Pinnacle began leasing the home earlier this year as “a quiet setting ideal for those overcoming the disease of substance use,” according to lawsuit the the company filed Friday in U.S. District Court in Hammond.
As many as eight Pinnacle patients have been living in the home as well as Pinnacle staff overseeing their treatment.
The proximity of the home to otherwise single-family residences has been stirring controversy among Waterside Crossing residents since this spring when the city first objected to the group home’s operation.
More than 100 residents from the subdivision attended an Aug. 18 meeting with city officials to question its legitimacy.
The city alleges in its state court suit the home violates its residential zoning district, which does not permit multi-family dwellings.
But Pinnacle alleges federal fair housing regulations guarantee their the rights of their patients to live in Waterside and trumps municipal residential zoning restrictions.
Pinnacle alleges its residents aren’t a nuisance to the city.
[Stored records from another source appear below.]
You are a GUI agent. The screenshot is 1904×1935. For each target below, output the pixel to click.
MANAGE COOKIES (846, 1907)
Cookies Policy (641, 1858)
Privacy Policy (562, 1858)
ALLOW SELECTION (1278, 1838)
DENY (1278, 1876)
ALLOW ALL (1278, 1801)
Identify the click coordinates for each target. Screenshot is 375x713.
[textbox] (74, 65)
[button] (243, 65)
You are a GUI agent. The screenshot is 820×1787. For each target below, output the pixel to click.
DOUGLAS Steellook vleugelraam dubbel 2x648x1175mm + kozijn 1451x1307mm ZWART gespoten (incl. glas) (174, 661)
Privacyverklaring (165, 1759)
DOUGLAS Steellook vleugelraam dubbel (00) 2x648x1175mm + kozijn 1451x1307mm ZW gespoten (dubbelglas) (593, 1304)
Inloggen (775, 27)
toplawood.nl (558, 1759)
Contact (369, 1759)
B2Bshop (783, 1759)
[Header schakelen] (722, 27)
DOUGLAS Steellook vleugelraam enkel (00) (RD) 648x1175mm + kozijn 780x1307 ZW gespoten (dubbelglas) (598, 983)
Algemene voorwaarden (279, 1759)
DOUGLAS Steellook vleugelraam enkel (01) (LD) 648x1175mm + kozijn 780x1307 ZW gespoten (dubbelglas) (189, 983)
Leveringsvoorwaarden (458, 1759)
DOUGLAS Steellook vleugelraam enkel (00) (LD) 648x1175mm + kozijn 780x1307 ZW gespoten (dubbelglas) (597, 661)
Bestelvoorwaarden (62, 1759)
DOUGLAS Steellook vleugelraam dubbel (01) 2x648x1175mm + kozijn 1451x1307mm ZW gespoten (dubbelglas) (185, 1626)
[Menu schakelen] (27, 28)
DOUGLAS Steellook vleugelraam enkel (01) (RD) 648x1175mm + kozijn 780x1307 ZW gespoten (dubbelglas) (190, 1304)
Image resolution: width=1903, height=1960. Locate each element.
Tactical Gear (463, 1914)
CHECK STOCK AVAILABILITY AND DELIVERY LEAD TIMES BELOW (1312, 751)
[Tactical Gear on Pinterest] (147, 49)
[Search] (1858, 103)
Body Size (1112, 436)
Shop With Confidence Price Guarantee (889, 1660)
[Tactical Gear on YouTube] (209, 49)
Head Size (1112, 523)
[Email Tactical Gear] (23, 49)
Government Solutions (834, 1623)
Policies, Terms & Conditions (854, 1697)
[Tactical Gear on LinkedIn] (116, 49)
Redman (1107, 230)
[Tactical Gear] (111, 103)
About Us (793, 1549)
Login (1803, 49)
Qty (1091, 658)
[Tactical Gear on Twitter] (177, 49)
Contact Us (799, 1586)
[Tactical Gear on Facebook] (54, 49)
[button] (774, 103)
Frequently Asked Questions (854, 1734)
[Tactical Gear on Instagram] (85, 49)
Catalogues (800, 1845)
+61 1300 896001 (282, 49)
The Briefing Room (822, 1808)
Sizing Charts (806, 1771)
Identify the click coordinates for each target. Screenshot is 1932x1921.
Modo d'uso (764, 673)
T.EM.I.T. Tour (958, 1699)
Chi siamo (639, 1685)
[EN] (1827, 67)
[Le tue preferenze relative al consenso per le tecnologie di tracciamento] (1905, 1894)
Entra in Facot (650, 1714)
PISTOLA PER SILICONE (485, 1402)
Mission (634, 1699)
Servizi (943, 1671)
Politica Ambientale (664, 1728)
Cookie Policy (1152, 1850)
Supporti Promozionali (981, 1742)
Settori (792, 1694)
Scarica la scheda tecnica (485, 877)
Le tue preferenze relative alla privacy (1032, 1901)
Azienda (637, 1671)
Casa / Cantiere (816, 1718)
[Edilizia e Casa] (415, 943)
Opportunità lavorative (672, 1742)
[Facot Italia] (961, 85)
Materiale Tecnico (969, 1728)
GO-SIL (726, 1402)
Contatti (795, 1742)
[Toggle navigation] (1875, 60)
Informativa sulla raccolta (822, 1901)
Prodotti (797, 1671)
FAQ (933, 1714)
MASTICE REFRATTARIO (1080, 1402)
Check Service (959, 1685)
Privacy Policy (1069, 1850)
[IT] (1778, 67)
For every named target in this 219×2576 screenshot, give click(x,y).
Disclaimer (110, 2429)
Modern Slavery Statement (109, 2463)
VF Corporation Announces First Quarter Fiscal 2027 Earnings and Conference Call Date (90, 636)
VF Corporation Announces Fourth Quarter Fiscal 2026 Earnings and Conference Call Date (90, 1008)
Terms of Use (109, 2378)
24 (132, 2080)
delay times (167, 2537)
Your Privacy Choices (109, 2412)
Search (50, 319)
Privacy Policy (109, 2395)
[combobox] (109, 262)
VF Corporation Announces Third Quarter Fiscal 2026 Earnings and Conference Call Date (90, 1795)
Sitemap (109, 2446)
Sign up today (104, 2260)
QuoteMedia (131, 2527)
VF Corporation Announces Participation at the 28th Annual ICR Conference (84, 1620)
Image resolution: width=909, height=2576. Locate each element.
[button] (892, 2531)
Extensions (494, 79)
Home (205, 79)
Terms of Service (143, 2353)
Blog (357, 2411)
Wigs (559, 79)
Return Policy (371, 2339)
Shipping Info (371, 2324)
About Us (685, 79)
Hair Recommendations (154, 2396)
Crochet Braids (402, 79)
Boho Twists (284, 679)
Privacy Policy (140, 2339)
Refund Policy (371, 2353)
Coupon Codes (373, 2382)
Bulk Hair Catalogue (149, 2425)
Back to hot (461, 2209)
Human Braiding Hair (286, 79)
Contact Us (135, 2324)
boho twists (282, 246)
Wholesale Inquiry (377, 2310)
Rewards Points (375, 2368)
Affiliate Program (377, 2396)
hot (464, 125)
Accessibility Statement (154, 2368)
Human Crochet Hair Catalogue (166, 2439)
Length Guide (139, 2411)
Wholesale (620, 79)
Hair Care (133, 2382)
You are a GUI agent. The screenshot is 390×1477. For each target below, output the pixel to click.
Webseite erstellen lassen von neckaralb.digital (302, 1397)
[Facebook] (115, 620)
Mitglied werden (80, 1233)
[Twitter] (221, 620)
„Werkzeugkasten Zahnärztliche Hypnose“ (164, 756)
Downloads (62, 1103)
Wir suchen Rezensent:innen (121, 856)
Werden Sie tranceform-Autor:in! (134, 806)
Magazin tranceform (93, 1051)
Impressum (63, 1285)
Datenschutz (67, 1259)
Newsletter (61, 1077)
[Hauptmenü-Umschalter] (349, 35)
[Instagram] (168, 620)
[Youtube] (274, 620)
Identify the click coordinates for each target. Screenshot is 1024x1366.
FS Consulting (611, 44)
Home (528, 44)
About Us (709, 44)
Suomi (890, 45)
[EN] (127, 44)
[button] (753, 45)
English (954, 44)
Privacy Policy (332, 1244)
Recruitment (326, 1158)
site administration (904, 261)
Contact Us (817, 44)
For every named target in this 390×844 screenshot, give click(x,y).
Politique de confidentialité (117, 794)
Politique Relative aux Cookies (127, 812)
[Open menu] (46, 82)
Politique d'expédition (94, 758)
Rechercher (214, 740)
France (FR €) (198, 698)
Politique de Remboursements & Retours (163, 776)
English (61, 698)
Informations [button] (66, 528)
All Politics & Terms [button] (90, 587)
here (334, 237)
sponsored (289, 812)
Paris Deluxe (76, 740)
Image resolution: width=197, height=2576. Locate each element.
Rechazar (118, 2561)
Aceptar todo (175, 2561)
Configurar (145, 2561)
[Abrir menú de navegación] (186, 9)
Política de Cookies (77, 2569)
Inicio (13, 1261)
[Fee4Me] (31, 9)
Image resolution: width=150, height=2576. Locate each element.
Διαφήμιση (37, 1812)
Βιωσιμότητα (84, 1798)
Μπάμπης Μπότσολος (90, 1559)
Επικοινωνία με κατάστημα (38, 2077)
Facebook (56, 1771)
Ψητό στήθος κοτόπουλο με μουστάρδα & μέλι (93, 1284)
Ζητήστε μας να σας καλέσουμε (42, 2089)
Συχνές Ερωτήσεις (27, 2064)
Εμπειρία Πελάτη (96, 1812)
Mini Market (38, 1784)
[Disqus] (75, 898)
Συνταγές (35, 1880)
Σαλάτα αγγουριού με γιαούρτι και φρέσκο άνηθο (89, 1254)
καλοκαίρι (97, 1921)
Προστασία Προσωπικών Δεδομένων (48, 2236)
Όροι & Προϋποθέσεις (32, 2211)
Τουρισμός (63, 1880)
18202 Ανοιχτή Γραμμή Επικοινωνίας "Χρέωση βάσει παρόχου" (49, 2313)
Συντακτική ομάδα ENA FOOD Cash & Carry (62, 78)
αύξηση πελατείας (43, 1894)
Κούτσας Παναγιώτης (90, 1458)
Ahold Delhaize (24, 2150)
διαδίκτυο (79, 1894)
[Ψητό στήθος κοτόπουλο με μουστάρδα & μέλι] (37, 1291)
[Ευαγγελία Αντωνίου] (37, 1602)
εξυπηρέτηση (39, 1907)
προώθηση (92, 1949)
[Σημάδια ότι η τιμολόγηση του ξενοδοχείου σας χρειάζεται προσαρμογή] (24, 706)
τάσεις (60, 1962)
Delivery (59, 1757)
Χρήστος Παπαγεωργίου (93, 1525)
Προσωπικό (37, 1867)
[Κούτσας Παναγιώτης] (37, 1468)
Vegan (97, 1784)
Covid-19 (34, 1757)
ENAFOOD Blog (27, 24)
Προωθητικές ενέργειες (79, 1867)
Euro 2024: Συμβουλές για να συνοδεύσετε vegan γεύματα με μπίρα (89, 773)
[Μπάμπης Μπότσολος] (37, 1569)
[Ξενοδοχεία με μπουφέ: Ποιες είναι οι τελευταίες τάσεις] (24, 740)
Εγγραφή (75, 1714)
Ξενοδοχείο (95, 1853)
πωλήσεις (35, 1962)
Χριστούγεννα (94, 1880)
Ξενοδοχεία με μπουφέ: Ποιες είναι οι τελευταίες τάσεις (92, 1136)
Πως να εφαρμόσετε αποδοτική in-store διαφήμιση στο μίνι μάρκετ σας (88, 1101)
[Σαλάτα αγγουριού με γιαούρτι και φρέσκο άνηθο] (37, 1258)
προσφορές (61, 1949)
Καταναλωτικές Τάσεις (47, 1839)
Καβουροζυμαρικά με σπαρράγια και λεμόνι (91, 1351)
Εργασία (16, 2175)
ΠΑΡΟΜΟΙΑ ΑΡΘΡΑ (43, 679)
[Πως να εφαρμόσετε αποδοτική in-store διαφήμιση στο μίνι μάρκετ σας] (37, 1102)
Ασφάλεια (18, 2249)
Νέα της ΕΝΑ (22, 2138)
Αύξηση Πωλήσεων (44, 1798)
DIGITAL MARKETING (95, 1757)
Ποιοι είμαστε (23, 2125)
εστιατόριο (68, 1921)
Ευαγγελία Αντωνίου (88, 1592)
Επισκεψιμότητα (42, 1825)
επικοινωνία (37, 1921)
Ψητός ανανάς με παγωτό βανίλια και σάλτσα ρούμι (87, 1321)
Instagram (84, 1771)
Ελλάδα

It states they sleep in house’s bedrooms, share for cooking, eating, watching television “and otherwise live their lives in the house just as anyone else in the surrounding neighborhood.”
It states Pinnacle doesn’t allow outside visitors, has staff onsite to ensure patients abide by rules of conduct, which includes a curfew when they must be inside the house and will bar any patient from the house who engages in misconduct and violates the rules.
The suit adds none of Pinnacle’s patients have engaged in any misconduct.
Pinnacle alleges their patients are disabled, as defined by federal fair housing regulations, and therefore must have equal housing rights as other subdivision residents, regardless of zoning regulations against group homes.
Waterside Crossing subdivision was built in the 2000s and homes in the neighborhood sell for more than $250,000 each.
Pinnacle alleges it has tried to work with city officials to answer any objections to its group home, but city officials have been under pressure by the public to oppose its operation, in spite of fair housing guarantees.
The suit seeks a court injunction to stop the city from denying “disabled individuals the same safe, bucolic life freely enjoyed by other Waterside Crossing residents,” the federal suit states.
The city is pressing its claims in Lake Superior Court asking a state judge to declare the group home in violation of city zoning ordinances and force Pinnacle to “submit complete and proper use variance petition or petition to rezone and/or enter a permanent injunction prohibiting the group home’s operation.